Mulheres precisarão de ajuda econômica específica, diz representante da ONU Mulheres no Brasil

26 de março, 2020

A quarentena pela qual passa o Brasil para evitar que o novo coronavírus se dissemine mais vai trazer, como já se sabe, consequências econômicas para todo o país. A decisão de fechar comércios e manter ruas vazias deverá evitar milhares de mortes, e terá, como sequela, a recessão.

(Universa/UOL, 26/03/2020 – acesse no site de origem)

Por isso, estratégias para proteger a população deveriam ser, desde já, prioridade dos governos, que precisam se atentar para os grupos mais vulneráveis, como o feminino, explica a representante da ONU Mulheres no Brasil, Anastasia Divinskaya.
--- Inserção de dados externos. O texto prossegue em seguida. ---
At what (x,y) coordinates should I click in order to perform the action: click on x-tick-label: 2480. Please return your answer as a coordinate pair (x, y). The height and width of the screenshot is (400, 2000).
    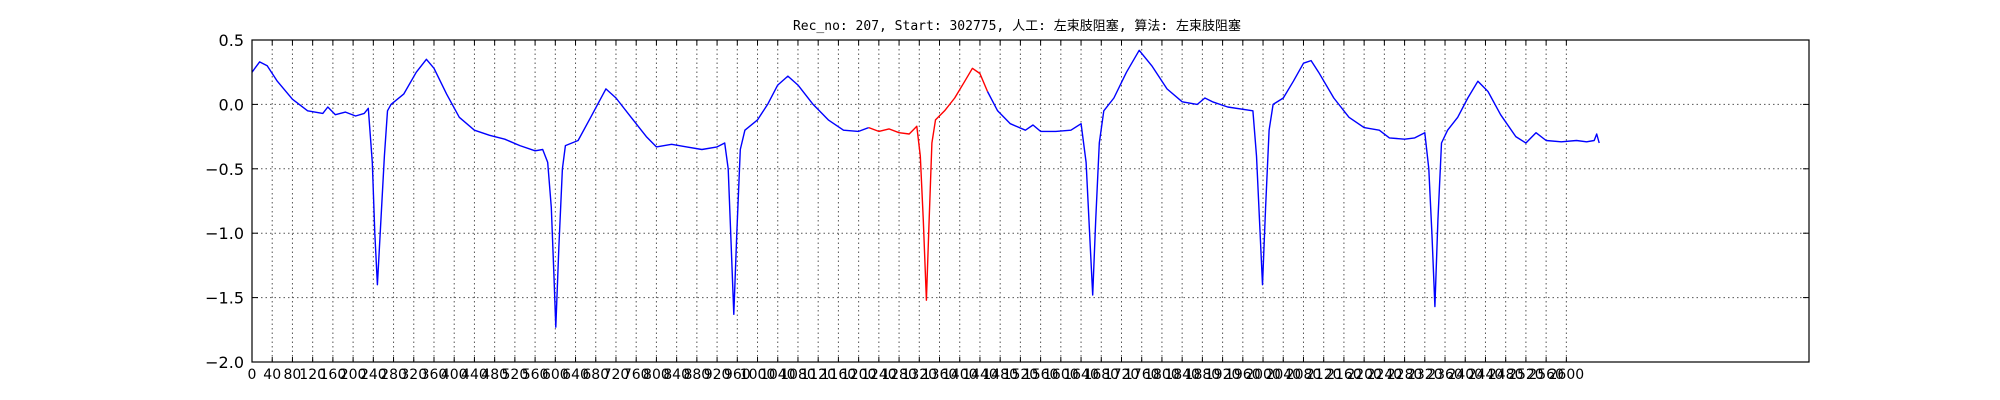
    Looking at the image, I should click on (1506, 375).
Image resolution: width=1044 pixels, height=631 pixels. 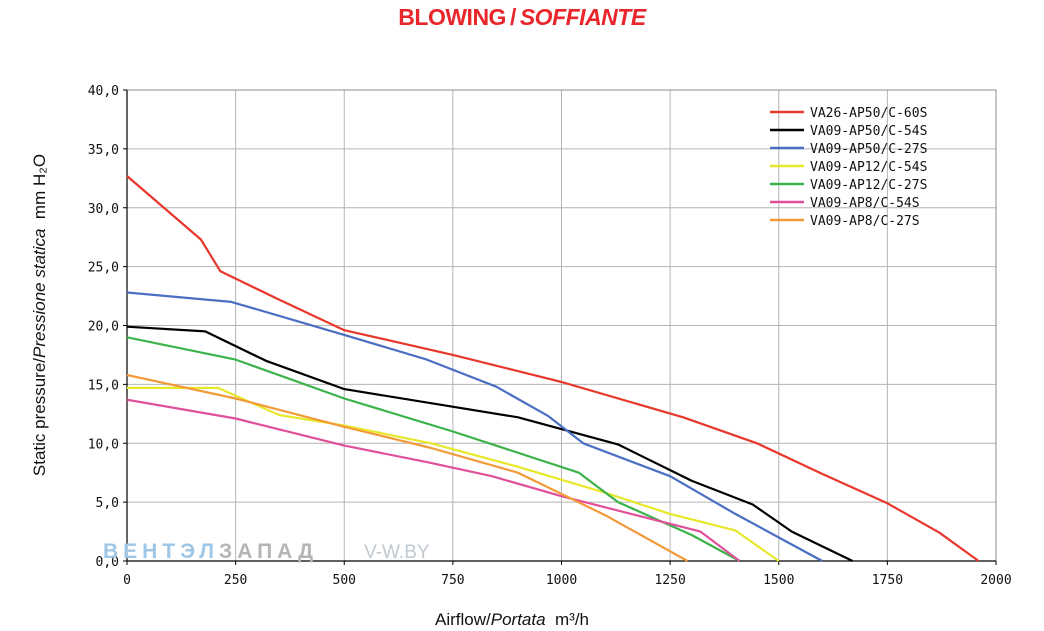 I want to click on y-tick-label: 15,0, so click(x=104, y=386).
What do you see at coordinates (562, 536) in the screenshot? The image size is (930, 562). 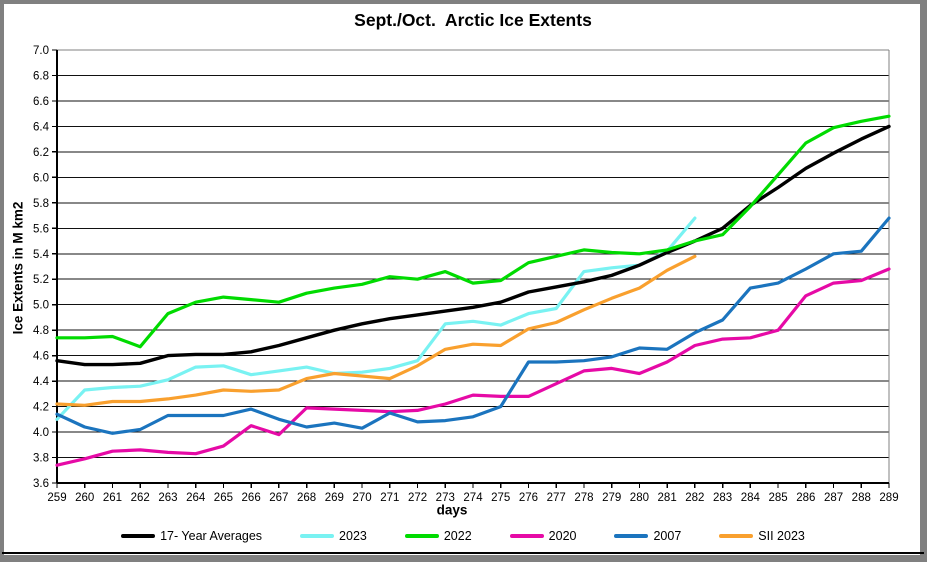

“No Brasil, as mulheres são as mais sujeitas à economia informal, que é a que mais sofrerá impacto com a quarentena.

Sem garantias trabalhistas, elas estão perdendo suas fontes de renda e serão altamente afetadas pela pandemia”, afirma Anastasia, que ressalta a importância de se olhar especificamente para a população feminina em um país onde há muitas famílias lideradas por mães solo.

Segundo a pesquisa “Síntese de Indicadores Sociais 2019 – Uma Análise das Condições de Vida da População
Brasileira”, divulgada pelo IBGE (Instituto Brasileiro de Geografia e Estatística), a taxa de participação das mulheres no mercado de trabalho em 2018 foi de 52,9%, enquanto a dos homens foi de 72%.

“As evidências mostram que as mulheres são um dos grupos mais vulneráveis — economicamente, têm salários mais baixos e estão concentradas na economia informal, como no caso das trabalhadoras domésticas, que não têm contrato, portanto, não têm proteção da lei.”

“Impacto entre gêneros é diferente”

Anastasia explica que é preciso que os governos desenvolvam, desde já, planos de ajuda econômica que contemplem, especificamente, as mulheres.

“O impacto entre os gêneros é diferente. Todas as partes da sociedade devem ser analisadas e diferenciadas com base no sexo”, afirma. “Essa especificação dos dados vai nos fazer entender como a pandemia afeta a cada um. Se não for assim, nenhum governo vai dar a resposta correta, nem no médio nem no longo prazo.”

Entre essas possíveis respostas, Anastasia sugere ações relacionada a programas de transferência de renda, como o Bolsa Família, e medidas de compensação direta às trabalhadoras informais. Além disso, são importantes políticas públicas que pudessem agir na redistribuição do trabalho doméstico, na própria casa, no cuidado dos filhos e dos idosos.

“São elas que cuidam de todo mundo, sabemos que a distribuição das tarefas é assim. Mas não deveria ser, pois
sobrecarrega a população feminina.”

Elas são 70% da força da saúde e precisam de apoio

Ainda sobre os impactos da pandemia de covid-19, Anastasia explica que mulheres são também a maioria entre
trabalhadores na área da saúde. A média global é de 70% — no Brasil, enfermeiras chegam a 85%, e médicas, 45%.

“Elas são mais expostas ao risco de ser contaminadas fisicamente, mas também são psicologicamente afetadas. Não é só no Brasil. O serviço de saúde precisa de um apoio psicológico nesse momento para atendê-las.”

“Mulheres são alicerce fundamental em tempos difíceis”

Há 19 anos na ONU trabalhando com populações femininas de diferentes países, Anastasia já realizou ações em programas para o avanço da igualdade de gênero, voltadas para o empoderamento econômico e a formação de lideranças políticas.

Um dos países pelos quais passou foi o Timor Leste, entre 2013 e 2015. De lá, cita uma das cenas que mais lhe
marcaram nas quase duas décadas de trabalho, por meio do qual conheceu centenas de mulheres.

“Visitei uma vila, em uma área muito remota do Timor Leste, para explicar às mulheres uma lei que tinha acabado de ser aprovada. Era uma reparação às sobreviventes de violência sexual, estupradas durante a guerra civil que tinha acabado fazia décadas”, conta.

“Tinha uma mulher muito jovem e muito curiosa que fazia várias perguntas. Ela não tinha idade para ser sobrevivente da guerra. No final, fui perguntar por que ela estava tão interessada”, lembra Anastasia.

“Era uma pessoa muito humilde que nunca tinha estudado. E ela me respondeu: ‘Eu quero que a justiça seja feita para mulheres como a minha mãe’. A mãe tinha sido raptada e presa durante cinco anos e foi repetidamente estuprada por soldados. Essa moça ficou junto na prisão e viu tudo”, diz.

“Independentemente do país, o que eu sempre via nas mulheres era coragem e perseverança. Elas são o motor da economia e o alicerce fundamental em tempos difíceis.”